LIBRI E RECENSIONI. JACK LONDON - MARTIN EDEN

LARGER THAN LIFE




Mi sono avvicinato al grande Jack London con questo Martin Eden, perché temo che i suoi celeberrimi romanzi d´avventura non facciano per me - riconosco questo limite.

Mi ci sono avvicinato, per cui posso spendere l´aggettivo "grande" a ragion veduta, per quel che mi riguarda.
La stoffa, il lirismo, le frasi, il ritmo, sono da grande - grandissimo - scrittore, mi vien da dire uno che ha insegnato molto a Fitzgerald, e sicuramente anche ad altri, ma non è questo il punto, ovviamente.

Mi pare si possa affermare che Martin Eden è il grande romanzo autobiografico di London, quello dove mette in scena (e in gioco) sé stesso, la sua "carriera" autodidatta, il suo arrivare alla scrittura passando dalla vita, quella vera, dove ci si sporcano (letteralmente) le mani e ci si spaccano i nasi facendo a cazzotti.
E ancora il disprezzo per la borghesia, e per il "se stesso" scrittore di successo, adorato e riverito proprio da quei borghesi da cui prima si sentiva trascurato e di cui disprezzava gli ideali.

In ogni modo, al di là del dato autobiografico questo é un gran romanzo, ricco di vita e di idee, si passa con uguale efficacia dalla tenerezza dell´amore idealizzato alla descrizione di belle e a volte brutali amicizie virili, la descrizione a tinte vivide dell´ipocrisia del "ceto alto" di Oakland e la vita dura nella povertà, nei bassifondi.
London - evidentemente - scriveva di cose che conosceva bene. E aveva "vissuto" sul serio. Nisba scrittori salottieri, da queste parti.

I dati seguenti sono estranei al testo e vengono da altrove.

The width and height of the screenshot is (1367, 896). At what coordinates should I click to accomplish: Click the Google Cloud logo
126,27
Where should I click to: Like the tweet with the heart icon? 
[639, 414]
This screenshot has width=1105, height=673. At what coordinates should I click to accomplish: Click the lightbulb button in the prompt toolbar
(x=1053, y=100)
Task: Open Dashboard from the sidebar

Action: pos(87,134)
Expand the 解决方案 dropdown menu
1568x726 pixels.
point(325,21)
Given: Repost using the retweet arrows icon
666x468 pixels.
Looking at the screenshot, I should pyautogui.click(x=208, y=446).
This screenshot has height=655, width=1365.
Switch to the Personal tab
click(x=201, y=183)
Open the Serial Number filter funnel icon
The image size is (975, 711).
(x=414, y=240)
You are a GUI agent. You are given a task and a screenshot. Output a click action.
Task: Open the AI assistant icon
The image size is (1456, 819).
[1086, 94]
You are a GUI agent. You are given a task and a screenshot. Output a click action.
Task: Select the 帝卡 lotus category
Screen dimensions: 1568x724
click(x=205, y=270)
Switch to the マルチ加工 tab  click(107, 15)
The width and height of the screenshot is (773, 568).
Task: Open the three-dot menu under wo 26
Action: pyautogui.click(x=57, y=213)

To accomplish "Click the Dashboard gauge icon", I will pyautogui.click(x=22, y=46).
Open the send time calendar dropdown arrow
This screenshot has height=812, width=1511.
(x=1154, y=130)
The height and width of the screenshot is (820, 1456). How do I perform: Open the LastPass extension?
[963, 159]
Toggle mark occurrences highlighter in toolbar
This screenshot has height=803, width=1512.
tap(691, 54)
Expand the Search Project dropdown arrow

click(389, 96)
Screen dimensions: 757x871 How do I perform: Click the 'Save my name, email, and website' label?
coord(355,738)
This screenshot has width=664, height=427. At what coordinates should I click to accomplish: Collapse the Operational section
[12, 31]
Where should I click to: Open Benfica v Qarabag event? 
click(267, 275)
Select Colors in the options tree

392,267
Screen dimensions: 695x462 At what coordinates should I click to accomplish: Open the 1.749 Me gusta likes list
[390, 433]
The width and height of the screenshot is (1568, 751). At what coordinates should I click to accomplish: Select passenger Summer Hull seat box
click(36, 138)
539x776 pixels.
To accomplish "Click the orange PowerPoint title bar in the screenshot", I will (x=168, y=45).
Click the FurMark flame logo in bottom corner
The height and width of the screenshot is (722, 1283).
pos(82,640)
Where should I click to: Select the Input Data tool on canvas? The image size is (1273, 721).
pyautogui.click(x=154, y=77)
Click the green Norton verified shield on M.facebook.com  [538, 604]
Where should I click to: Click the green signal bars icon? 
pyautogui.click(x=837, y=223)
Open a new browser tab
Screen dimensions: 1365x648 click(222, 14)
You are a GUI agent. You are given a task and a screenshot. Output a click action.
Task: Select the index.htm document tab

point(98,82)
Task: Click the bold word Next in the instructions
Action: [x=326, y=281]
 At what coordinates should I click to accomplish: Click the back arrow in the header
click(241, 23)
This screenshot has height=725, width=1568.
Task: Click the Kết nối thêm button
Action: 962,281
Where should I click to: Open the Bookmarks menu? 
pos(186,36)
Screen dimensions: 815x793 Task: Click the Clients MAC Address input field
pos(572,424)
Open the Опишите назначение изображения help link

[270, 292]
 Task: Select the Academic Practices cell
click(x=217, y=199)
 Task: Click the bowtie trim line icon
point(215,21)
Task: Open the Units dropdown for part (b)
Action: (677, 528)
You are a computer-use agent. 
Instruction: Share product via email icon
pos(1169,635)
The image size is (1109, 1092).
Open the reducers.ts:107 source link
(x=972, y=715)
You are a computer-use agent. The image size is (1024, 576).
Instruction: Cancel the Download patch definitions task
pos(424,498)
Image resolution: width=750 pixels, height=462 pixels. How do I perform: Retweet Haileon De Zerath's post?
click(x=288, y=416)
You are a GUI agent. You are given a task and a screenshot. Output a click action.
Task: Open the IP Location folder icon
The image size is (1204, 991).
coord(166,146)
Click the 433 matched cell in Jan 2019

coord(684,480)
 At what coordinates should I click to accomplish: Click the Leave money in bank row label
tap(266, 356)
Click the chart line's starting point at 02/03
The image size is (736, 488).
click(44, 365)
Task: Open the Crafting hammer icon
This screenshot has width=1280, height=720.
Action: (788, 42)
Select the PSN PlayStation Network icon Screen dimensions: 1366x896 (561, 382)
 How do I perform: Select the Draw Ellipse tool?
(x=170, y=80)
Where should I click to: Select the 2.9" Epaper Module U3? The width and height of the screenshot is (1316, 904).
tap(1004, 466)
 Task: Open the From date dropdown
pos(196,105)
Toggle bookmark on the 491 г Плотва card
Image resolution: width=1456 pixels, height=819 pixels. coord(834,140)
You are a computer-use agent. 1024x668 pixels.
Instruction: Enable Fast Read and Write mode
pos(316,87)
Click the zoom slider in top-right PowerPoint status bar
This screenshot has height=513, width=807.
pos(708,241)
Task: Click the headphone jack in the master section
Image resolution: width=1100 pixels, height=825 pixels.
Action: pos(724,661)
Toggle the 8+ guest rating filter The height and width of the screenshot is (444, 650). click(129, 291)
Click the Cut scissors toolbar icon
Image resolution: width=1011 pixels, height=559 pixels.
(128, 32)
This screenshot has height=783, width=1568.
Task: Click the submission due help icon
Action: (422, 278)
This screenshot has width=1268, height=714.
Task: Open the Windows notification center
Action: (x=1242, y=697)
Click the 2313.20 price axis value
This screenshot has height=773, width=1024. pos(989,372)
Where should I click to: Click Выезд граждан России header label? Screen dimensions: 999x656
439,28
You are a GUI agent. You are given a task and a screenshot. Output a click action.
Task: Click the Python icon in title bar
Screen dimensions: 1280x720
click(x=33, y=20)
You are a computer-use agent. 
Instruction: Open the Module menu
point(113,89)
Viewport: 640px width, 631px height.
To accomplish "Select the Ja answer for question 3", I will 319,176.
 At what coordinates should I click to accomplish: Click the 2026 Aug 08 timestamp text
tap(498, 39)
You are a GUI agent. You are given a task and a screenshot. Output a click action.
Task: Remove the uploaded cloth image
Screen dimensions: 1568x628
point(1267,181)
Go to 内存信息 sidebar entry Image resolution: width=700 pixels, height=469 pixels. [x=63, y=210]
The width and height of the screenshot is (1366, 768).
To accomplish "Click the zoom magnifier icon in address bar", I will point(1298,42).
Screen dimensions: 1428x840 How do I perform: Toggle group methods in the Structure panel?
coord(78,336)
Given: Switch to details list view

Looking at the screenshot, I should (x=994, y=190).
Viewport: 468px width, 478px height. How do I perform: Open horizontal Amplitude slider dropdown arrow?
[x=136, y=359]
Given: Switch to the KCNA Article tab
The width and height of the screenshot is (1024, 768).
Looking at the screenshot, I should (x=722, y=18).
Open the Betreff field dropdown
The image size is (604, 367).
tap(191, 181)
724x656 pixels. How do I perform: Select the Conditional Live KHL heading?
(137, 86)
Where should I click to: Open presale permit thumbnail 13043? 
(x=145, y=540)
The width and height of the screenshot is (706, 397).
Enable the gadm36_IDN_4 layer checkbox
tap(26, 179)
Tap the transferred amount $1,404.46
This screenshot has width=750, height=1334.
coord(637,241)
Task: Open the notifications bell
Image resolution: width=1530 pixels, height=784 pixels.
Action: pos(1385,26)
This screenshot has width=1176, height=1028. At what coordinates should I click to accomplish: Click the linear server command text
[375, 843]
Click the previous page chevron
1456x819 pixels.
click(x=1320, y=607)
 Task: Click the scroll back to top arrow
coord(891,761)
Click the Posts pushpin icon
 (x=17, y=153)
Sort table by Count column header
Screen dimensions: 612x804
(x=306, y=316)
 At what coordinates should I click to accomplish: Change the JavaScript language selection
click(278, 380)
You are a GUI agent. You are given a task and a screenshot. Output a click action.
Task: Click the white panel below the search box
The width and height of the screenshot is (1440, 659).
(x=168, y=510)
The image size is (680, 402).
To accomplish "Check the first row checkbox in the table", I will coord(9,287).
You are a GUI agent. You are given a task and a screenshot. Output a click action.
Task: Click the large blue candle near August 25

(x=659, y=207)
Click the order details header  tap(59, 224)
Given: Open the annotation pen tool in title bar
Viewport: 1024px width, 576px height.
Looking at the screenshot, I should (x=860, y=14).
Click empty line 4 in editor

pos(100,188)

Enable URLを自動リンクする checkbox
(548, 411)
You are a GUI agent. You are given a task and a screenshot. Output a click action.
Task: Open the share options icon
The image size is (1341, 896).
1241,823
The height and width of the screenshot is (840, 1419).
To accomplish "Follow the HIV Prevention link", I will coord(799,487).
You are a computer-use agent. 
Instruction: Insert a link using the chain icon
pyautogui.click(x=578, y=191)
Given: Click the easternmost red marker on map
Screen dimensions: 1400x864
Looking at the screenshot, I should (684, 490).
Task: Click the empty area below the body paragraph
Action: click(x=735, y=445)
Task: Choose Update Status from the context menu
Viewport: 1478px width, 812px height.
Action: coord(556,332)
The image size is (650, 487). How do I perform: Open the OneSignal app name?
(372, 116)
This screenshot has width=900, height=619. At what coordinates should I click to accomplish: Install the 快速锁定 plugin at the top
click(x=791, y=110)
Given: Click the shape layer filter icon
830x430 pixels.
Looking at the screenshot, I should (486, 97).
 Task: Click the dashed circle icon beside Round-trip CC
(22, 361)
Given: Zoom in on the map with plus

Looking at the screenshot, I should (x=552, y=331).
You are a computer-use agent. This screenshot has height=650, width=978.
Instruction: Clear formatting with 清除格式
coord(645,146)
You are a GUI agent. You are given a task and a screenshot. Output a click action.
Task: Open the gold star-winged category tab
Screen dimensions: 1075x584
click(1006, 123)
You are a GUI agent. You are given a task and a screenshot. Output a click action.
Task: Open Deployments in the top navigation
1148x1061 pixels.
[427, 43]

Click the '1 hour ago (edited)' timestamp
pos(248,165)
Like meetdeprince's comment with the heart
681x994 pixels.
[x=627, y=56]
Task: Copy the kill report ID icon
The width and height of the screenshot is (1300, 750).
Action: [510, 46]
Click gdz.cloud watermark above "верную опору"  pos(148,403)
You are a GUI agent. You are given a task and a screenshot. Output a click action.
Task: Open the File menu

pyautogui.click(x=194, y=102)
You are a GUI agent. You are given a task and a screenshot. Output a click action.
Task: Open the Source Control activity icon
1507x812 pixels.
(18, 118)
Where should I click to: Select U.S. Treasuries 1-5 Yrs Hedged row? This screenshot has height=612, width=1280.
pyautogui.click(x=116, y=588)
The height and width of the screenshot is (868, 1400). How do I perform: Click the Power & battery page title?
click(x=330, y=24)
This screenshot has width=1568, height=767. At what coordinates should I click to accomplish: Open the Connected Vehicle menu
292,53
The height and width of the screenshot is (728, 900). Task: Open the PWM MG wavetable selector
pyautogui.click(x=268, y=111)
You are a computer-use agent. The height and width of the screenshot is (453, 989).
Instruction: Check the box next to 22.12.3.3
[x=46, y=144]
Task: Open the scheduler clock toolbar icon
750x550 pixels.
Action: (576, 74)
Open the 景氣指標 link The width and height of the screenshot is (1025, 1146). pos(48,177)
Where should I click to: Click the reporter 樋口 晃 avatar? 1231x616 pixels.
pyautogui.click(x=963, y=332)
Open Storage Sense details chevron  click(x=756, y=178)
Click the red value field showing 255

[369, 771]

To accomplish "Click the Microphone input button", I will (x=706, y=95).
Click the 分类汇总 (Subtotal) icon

È anche uno di quei libri che si presta a chi sottolinea, perché contiene innumerevoli frasi perfette e scene (o periodi)-madre supremamente orchestrati.

Il romanzo ha evidentemente carattere parabolico specie avvicinandosi al finale, credo London morisse dalla voglia di far evolvere il personaggio in quel modo, in maniera riuscitissima dal punto di vista della scrittura (davvero liriche, elegiache le ultime pagine) ma forse un po´"rigida" se parliamo della gestione della trama.

Parliamo comunque di un grande romanzo e un grande classico, uno di quei libri, a mio modo di vedere che si "devono" proprio leggere, nel corso di una vita. E Martin è uno di quei personaggi "larger than life" che si devono proprio conoscere.